## Directions for this task:
Restate the opening lines of the material below word for word, stopping after the line that contains "托盘货物包装材料 (315, 642)".
━━━ Exercise input ━━━
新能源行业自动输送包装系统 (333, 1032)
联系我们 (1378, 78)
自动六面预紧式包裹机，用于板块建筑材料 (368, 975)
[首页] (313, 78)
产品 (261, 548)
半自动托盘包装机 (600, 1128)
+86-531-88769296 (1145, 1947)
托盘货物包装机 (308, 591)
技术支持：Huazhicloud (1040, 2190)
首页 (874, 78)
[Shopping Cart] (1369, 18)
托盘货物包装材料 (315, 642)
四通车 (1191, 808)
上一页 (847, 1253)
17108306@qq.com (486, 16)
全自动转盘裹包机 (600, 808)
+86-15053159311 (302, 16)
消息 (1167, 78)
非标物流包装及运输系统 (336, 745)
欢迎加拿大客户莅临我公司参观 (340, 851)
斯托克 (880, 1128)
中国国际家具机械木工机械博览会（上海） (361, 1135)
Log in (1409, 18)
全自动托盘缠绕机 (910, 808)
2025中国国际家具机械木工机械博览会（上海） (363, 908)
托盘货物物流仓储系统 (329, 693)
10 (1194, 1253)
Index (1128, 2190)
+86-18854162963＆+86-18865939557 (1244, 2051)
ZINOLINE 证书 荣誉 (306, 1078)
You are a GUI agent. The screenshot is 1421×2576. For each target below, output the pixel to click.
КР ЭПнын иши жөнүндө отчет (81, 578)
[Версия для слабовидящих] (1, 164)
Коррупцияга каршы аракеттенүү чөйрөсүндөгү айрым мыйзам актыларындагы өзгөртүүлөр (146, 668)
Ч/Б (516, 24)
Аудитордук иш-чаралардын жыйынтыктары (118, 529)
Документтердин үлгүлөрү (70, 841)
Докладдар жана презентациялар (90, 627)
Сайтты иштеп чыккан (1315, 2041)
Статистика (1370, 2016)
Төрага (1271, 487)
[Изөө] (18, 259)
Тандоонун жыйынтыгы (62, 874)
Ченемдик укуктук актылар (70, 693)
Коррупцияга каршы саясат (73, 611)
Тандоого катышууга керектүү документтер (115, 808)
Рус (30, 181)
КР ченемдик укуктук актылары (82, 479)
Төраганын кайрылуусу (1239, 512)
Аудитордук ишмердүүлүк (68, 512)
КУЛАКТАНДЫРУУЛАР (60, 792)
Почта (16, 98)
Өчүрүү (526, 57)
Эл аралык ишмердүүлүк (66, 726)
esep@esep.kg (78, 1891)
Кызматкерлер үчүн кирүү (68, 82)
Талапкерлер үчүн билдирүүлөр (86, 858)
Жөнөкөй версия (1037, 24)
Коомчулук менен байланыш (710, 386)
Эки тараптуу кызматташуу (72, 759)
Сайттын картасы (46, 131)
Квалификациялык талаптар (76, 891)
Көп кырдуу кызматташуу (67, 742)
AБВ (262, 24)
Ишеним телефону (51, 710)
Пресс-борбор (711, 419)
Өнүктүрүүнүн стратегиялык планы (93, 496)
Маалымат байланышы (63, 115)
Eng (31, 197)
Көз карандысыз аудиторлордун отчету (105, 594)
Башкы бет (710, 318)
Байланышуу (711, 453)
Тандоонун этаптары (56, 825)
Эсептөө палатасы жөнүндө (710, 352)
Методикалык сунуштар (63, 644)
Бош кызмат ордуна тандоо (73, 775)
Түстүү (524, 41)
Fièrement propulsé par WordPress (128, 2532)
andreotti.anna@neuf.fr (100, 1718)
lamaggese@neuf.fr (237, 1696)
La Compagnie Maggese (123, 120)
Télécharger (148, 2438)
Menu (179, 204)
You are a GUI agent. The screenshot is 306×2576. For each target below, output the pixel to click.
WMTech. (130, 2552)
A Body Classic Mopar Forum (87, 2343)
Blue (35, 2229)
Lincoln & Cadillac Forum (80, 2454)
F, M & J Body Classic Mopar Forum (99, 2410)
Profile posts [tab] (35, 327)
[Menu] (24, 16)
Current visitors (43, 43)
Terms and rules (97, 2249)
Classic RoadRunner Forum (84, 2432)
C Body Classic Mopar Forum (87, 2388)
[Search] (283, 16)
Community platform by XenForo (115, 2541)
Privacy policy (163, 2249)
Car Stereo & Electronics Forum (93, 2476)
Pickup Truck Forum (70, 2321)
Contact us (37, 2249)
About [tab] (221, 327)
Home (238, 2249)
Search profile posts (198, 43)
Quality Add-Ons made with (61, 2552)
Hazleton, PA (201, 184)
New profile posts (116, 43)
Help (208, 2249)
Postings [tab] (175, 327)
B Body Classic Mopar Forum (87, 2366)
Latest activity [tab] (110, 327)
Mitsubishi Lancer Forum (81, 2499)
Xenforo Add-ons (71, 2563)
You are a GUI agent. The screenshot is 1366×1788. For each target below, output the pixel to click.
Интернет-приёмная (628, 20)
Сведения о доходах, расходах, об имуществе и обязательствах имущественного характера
━━━
## The answer:
新能源行业自动输送包装系统 (333, 1032)
联系我们 (1378, 78)
自动六面预紧式包裹机，用于板块建筑材料 (368, 975)
[首页] (313, 78)
产品 (261, 548)
半自动托盘包装机 (600, 1128)
+86-531-88769296 (1145, 1947)
托盘货物包装机 (308, 591)
技术支持：Huazhicloud (1040, 2190)
首页 (874, 78)
[Shopping Cart] (1369, 18)
托盘货物包装材料 (315, 642)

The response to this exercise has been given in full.